あと、Wikipediaのケイブの記事で2010年のリリースされたゲームの欄に赤い刀がないのはひどいなーとは特に思っていません。
今期から追加。前期のすってんころりんから一転、大きく利益を計上しています。説明によれば、前期は「ソフト数を増やしすぎてクオリティ落ちて売れんかった。ごめんな!」とのことでした。今期はディスガイア4を中心として、クリミナルガールズほか大半のタイトルで当初予定を上回る売上に成功したとのこと。影響度としてはディスガイア4が群を抜いてるでしょうけど。
同社の変わったところでは、海外に支社をもっているためか、ゲームやアニメの海外用ローカライズ事業をやっていて、ロロナのアトリエや、とらドラ!等の他社製品のローカライズを手がけていたりします。確かに一口で海外市場と言っても言語の問題があって、誰かがローカライズしなきゃいけないわけで、面白いところに目をつけたなーという感があります。
細かいところでは、短信の説明資料に「コミックマーケット」なんて言葉が出てくるのは中小っぽくて好きです。以前カプコンの短信で「歴女(歴史好きの女性)」という単語を見たとき以来のサプライズ。
【総括】
- 横に並べたほうが規模の比較がわかりやすいかと思いまして、最後に比較表を用意。売上高で言うとセガサミーは日本一ソフトウェアの179倍強い。すなわちセガは宇宙一ソフトウェアと言える。
- サードパーティとしては全体的に回復基調。ゲーム業界の規模がどうこういうニュースがしばしばありますが、基本的にあれは京都の会社の影響が大きいです。
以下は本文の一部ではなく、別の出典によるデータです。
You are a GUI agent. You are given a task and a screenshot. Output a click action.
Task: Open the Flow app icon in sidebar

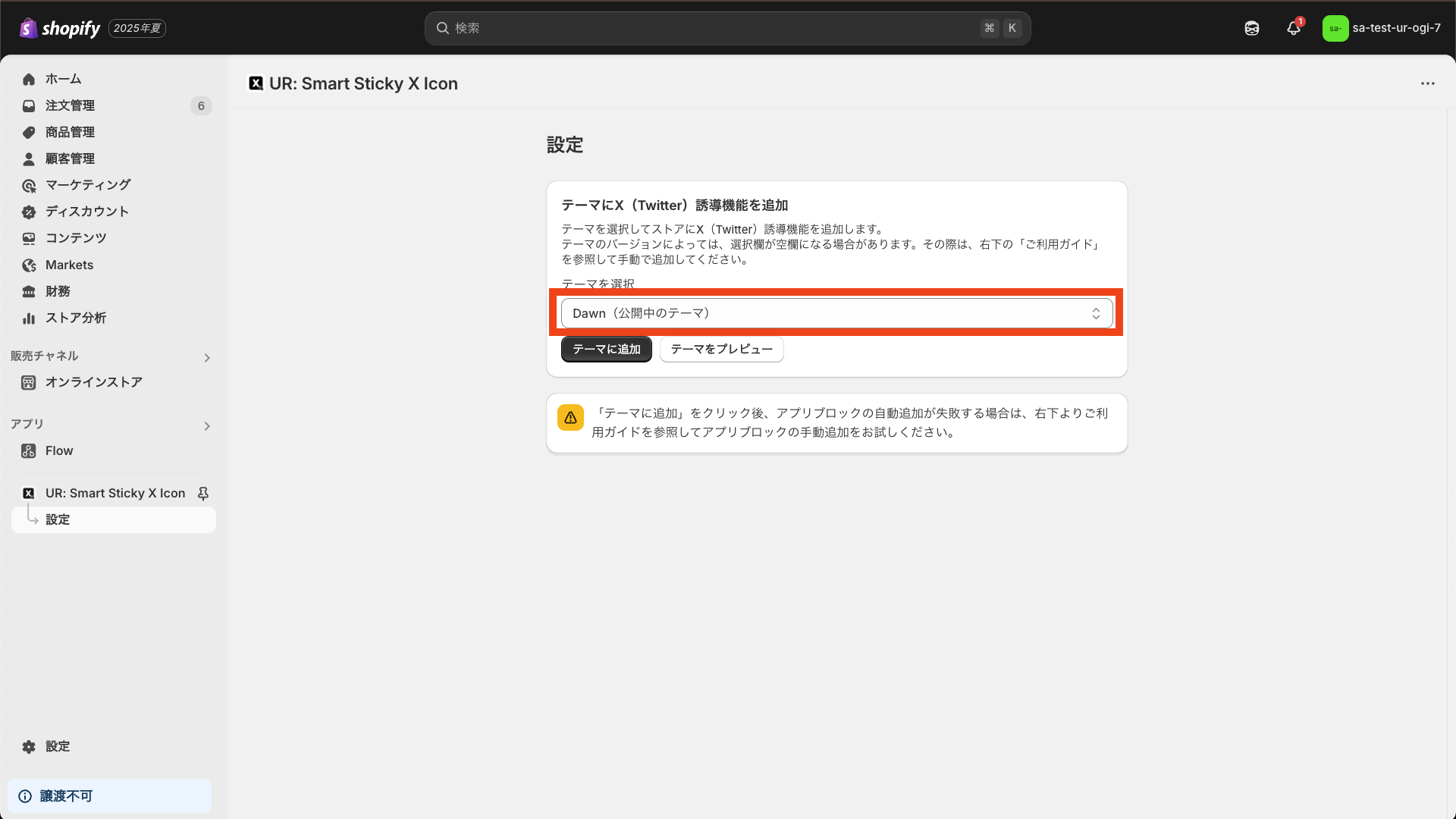pos(29,451)
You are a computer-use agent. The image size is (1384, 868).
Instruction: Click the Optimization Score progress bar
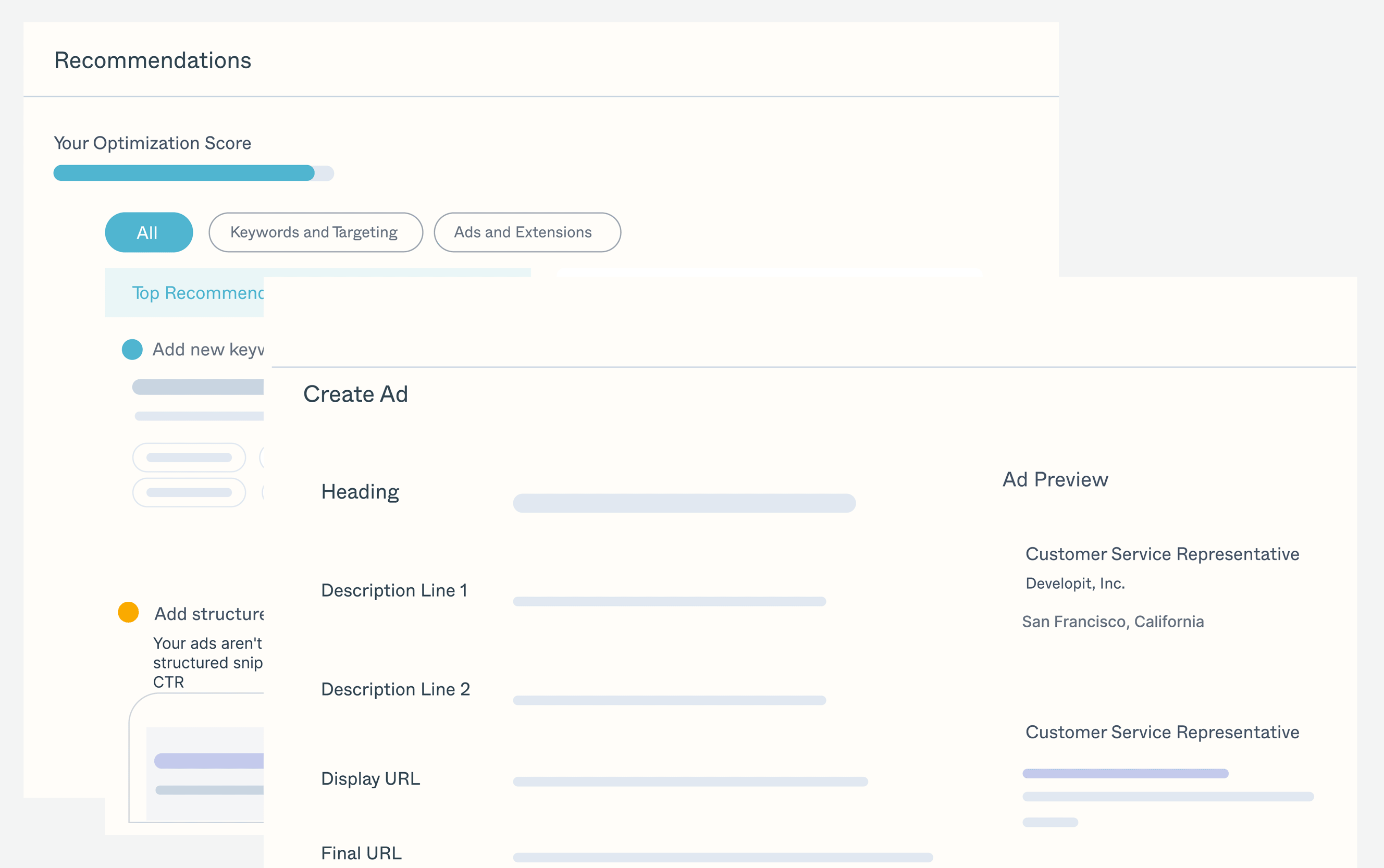pos(193,173)
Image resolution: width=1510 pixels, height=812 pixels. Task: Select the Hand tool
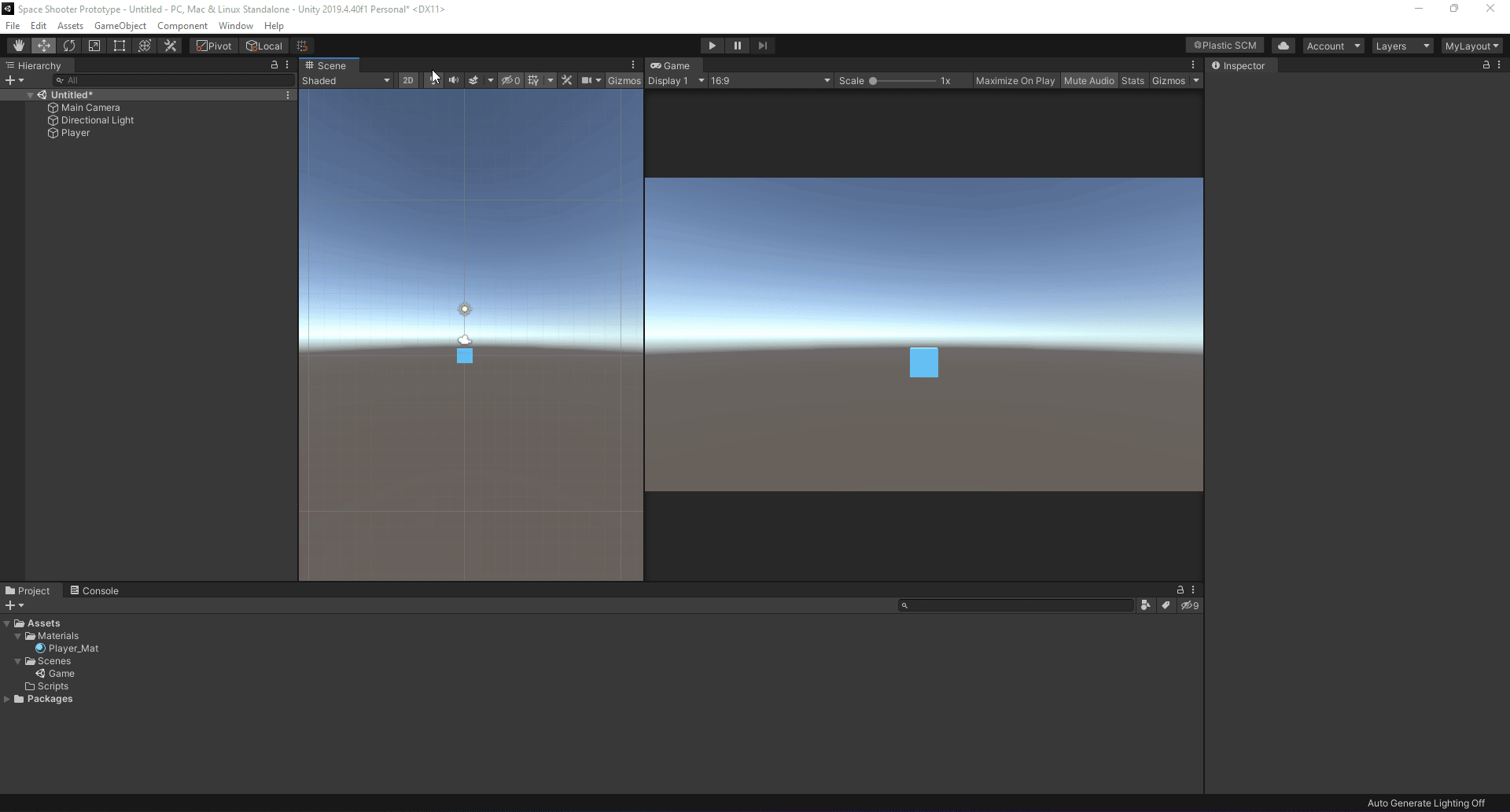(x=18, y=46)
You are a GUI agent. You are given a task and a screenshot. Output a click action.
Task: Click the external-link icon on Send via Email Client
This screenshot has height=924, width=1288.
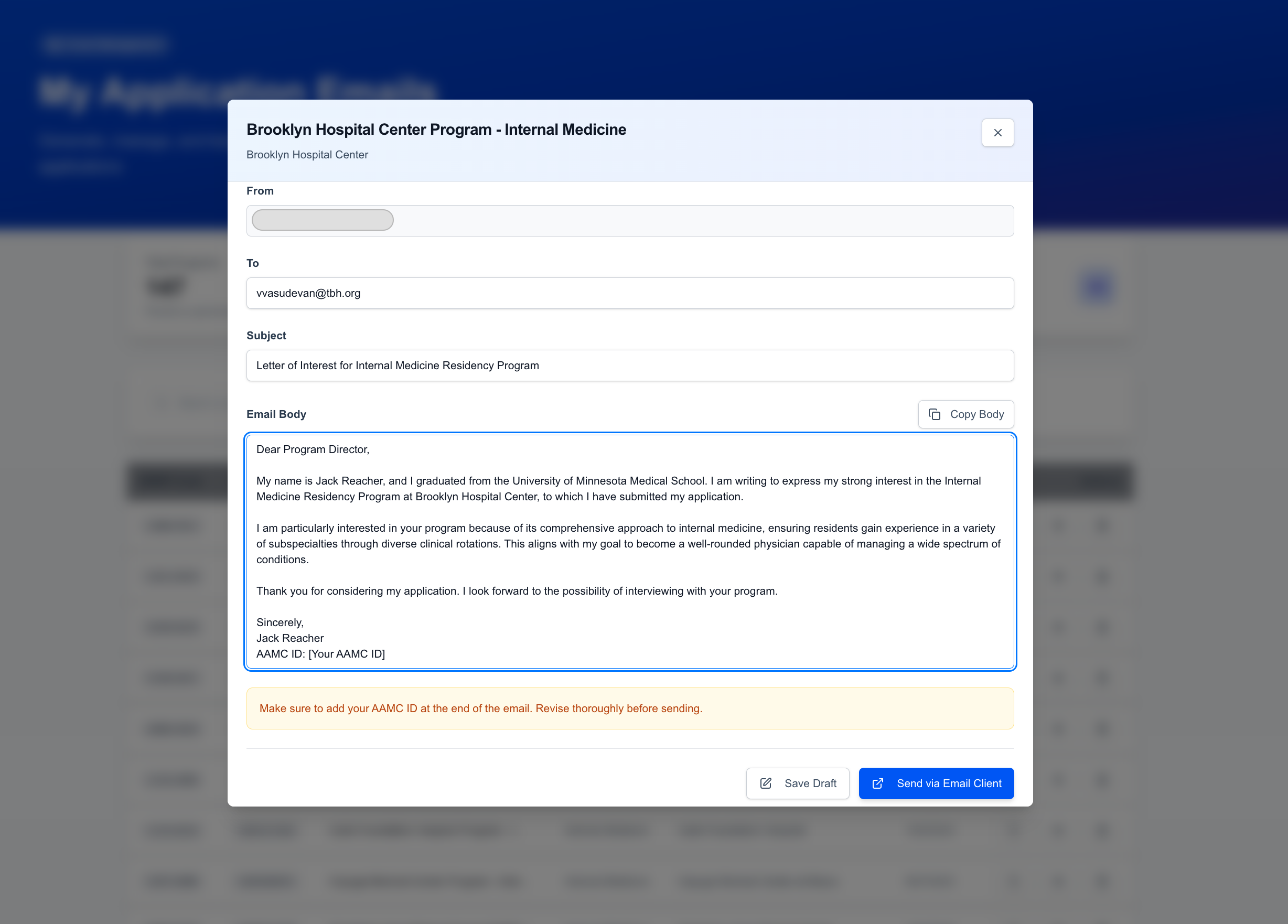pyautogui.click(x=878, y=783)
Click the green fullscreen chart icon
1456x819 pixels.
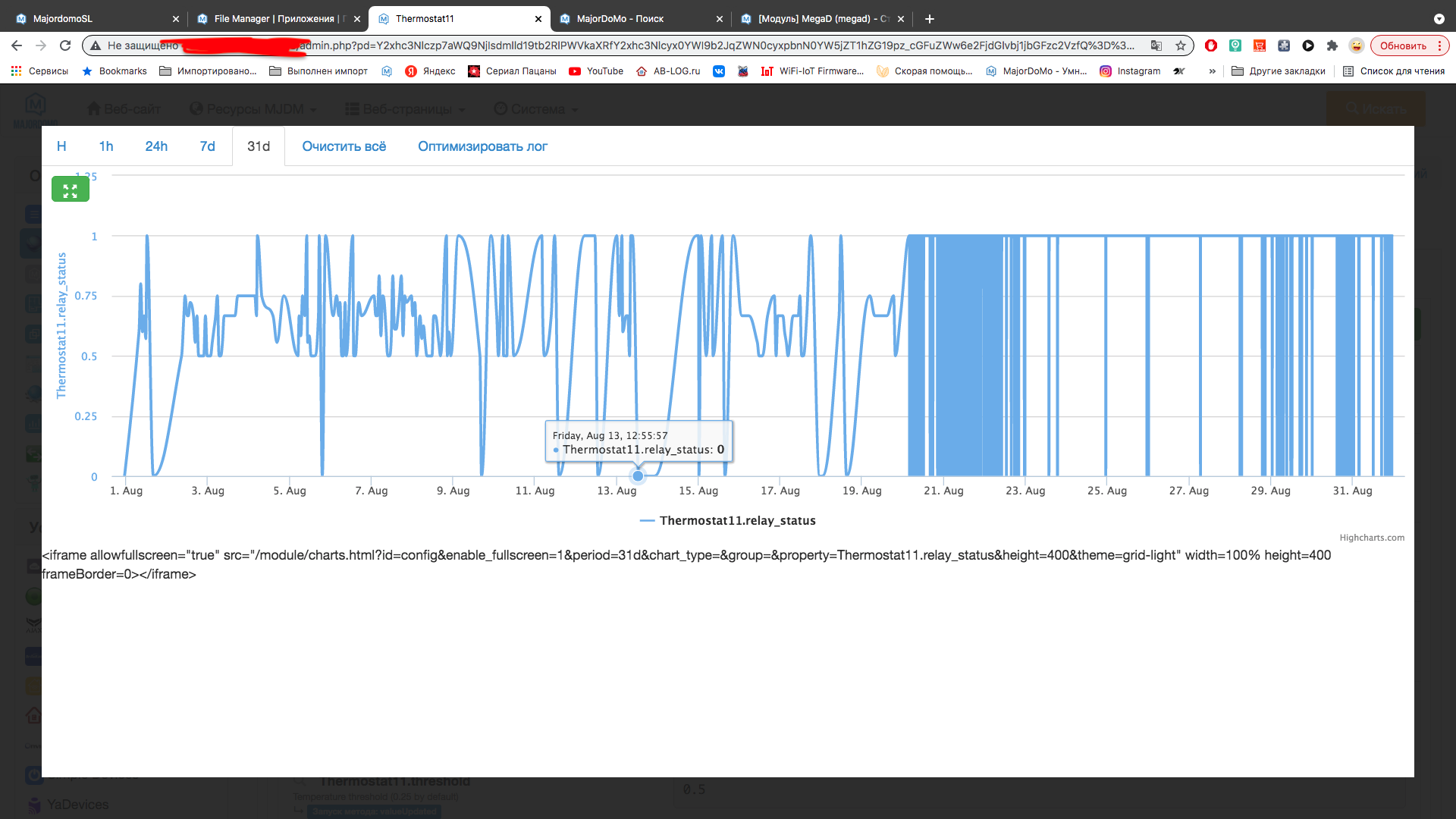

全体的にいうと健康なんですけど、強いて言うなら心臓病みたいな感じですかね。
- ゲーセン事業は相変わらず縮小しつつも持ち直しの傾向。これについては後日時間があるときに整理します。
- ゲーム業界は最終的にマイクロソフトが高性能な本体を広く普及させて市場を席捲、夢もキボーもなくなったところでセガが奇怪な本体を引っさげて登場。初週 で世界的に爆発的ヒットを飛ばし、マイクロソフト上層部に冷や汗をかかせた後、在庫切れを起こし尻すぼみになって、みんな笑顔で暮らしていくのがいいと思 います。
- 最後に言うのもなんですが、データの下に長々と書かれているテキストはお菓子についてくるおまけの玩具みたいなものです。お菓子食べてもいいですし、玩具で遊んでもいいですが本質はお菓子というのが大事なところです。